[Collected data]
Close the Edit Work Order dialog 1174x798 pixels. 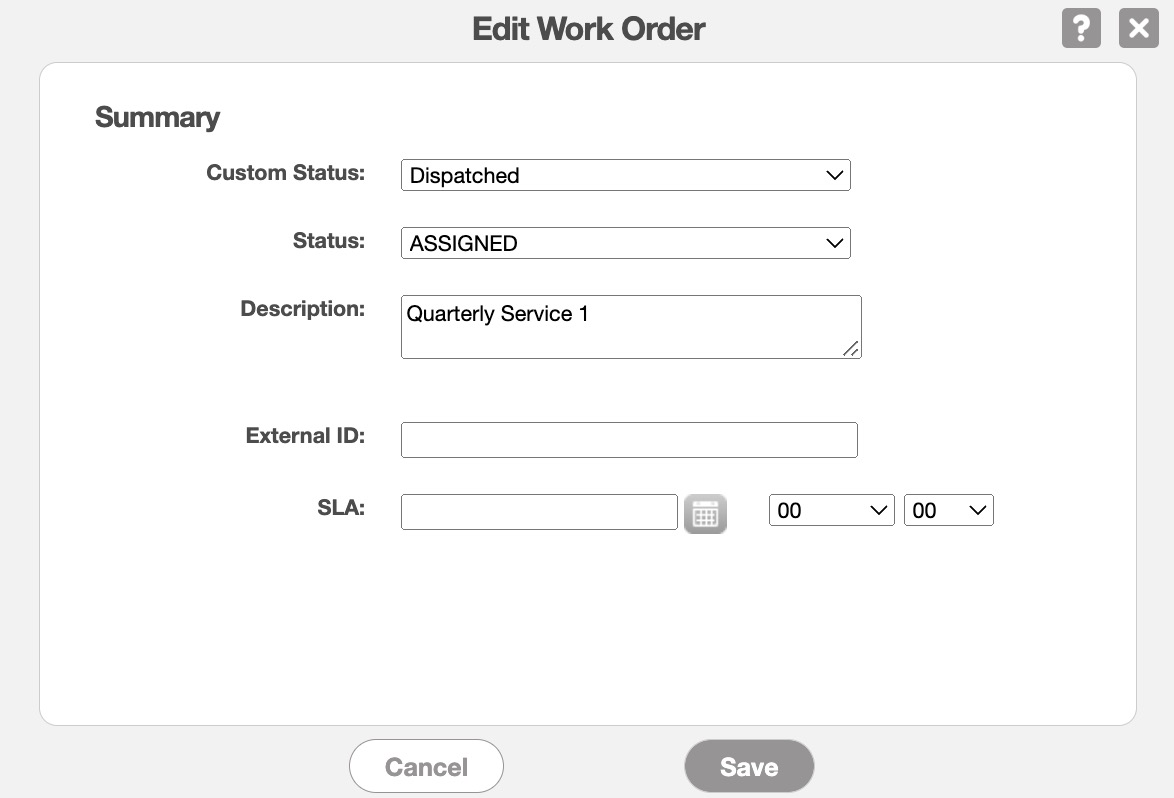point(1138,28)
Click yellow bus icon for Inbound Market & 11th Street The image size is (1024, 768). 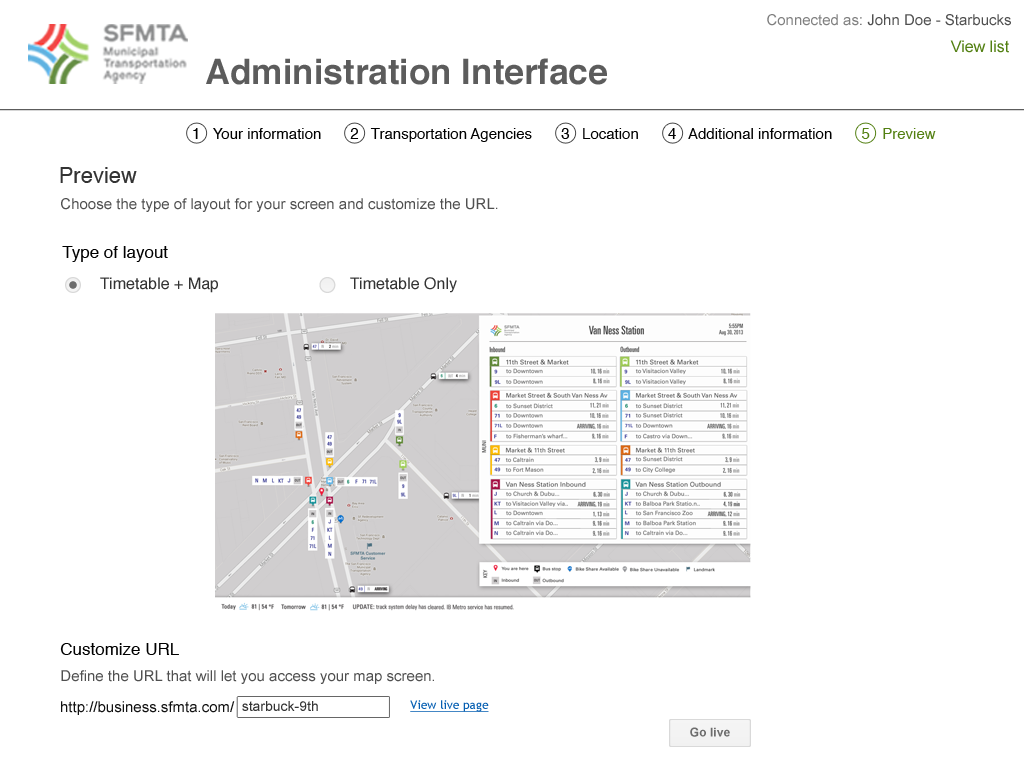495,450
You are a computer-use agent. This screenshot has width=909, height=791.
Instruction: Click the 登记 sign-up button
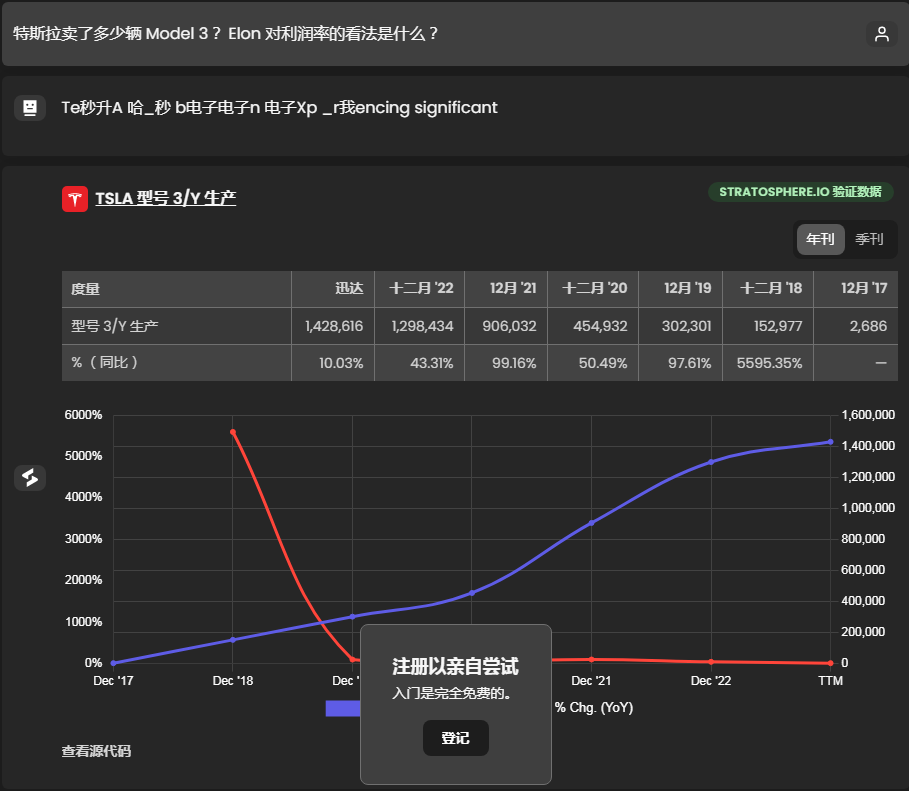pyautogui.click(x=455, y=738)
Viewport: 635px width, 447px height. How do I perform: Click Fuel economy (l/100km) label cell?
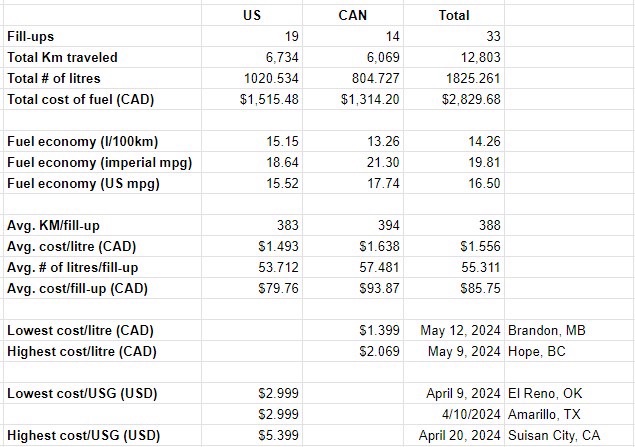(x=102, y=141)
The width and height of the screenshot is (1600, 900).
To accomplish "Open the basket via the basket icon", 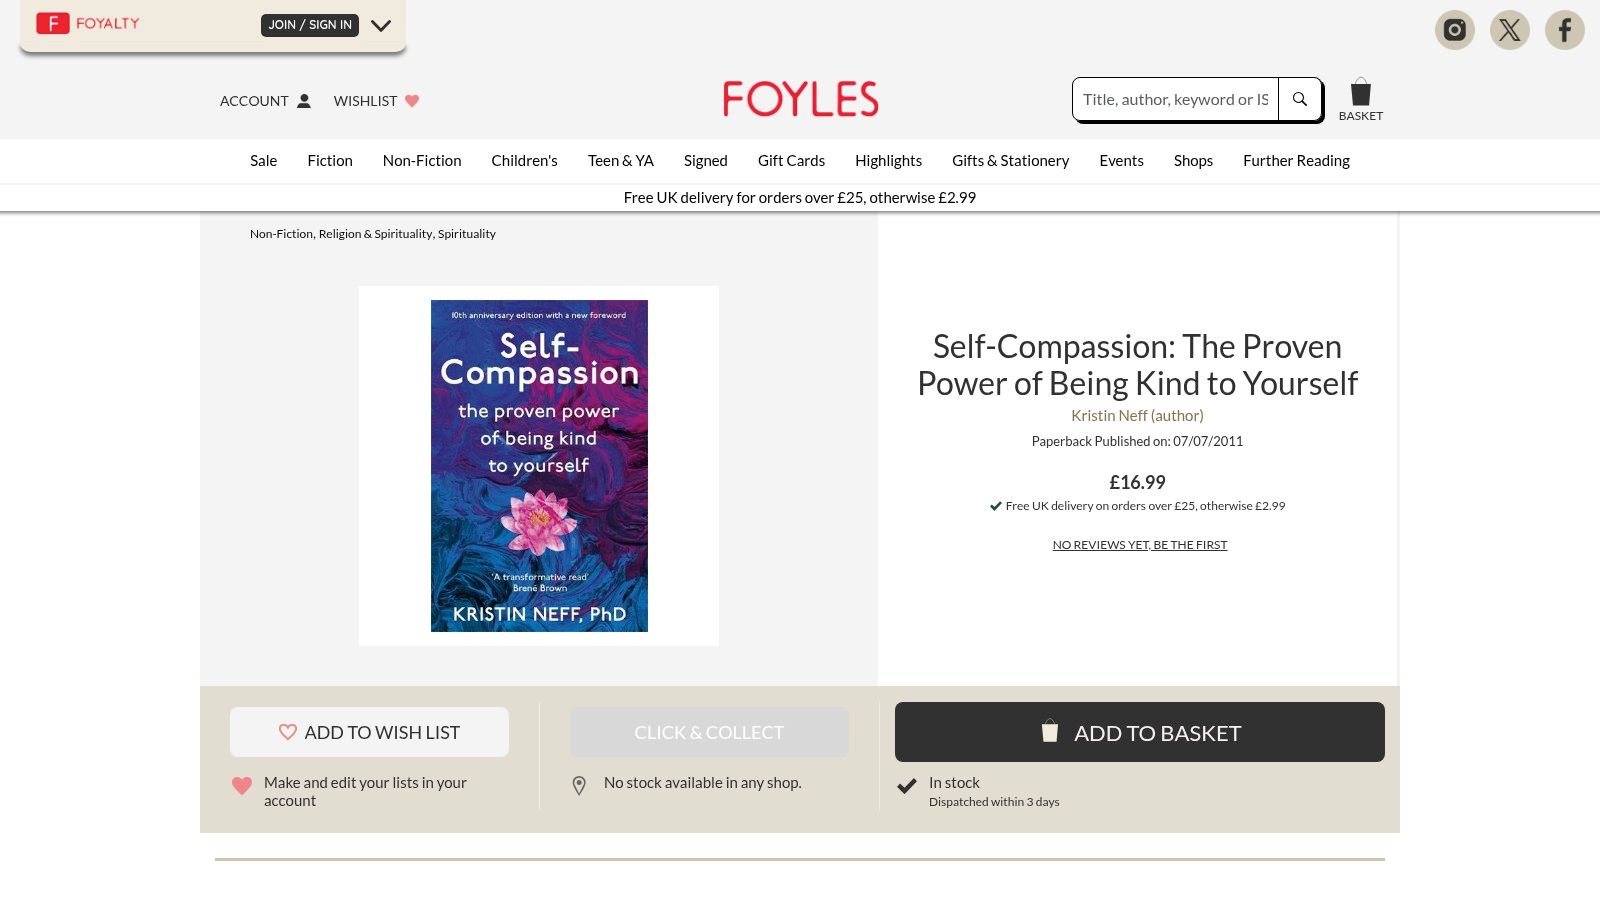I will tap(1360, 93).
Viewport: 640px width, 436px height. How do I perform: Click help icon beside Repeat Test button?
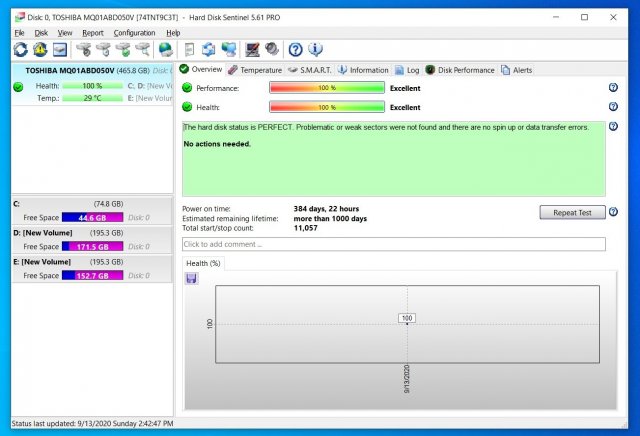click(x=612, y=212)
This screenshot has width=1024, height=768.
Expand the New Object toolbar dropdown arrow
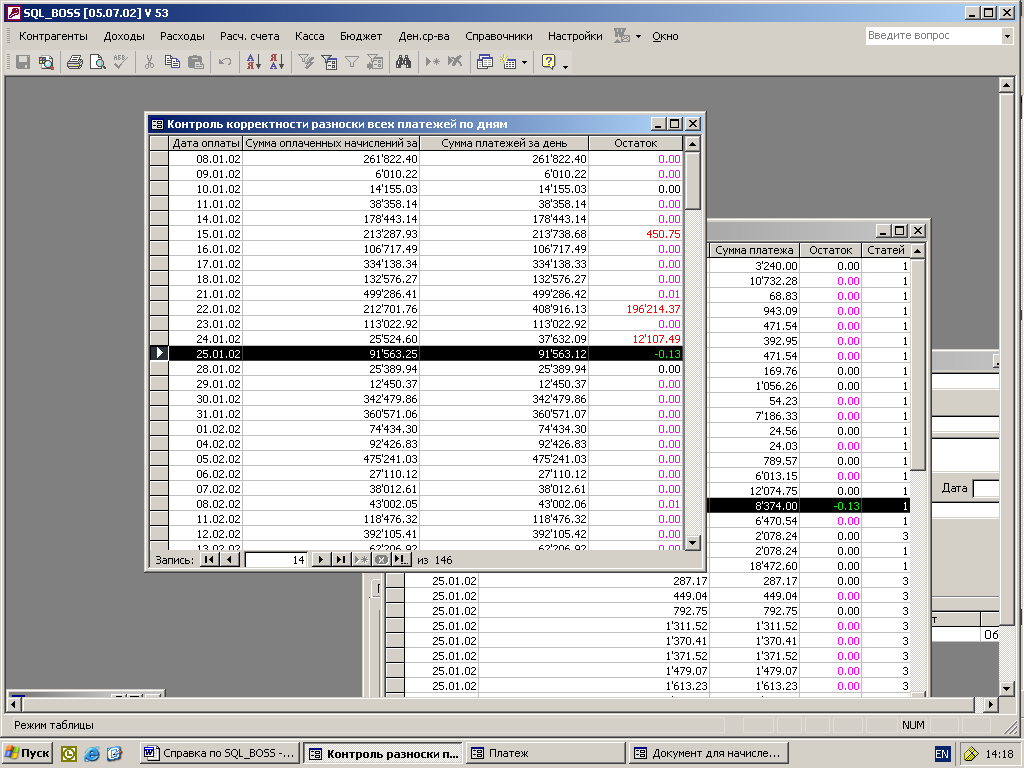tap(524, 63)
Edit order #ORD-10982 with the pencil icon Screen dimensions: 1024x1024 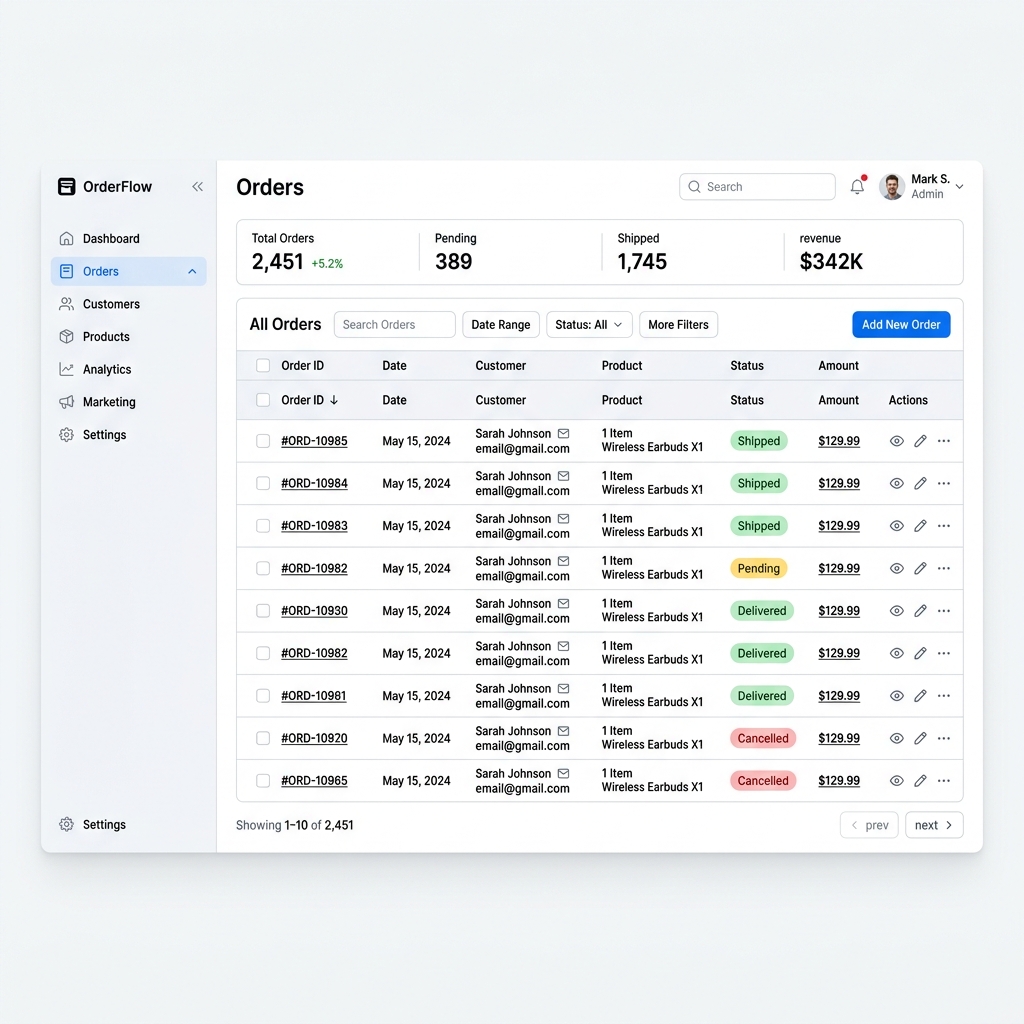[920, 568]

Exercise goal
Give the number of lines in the entries that contain "This", and add nothing.

Task solution
2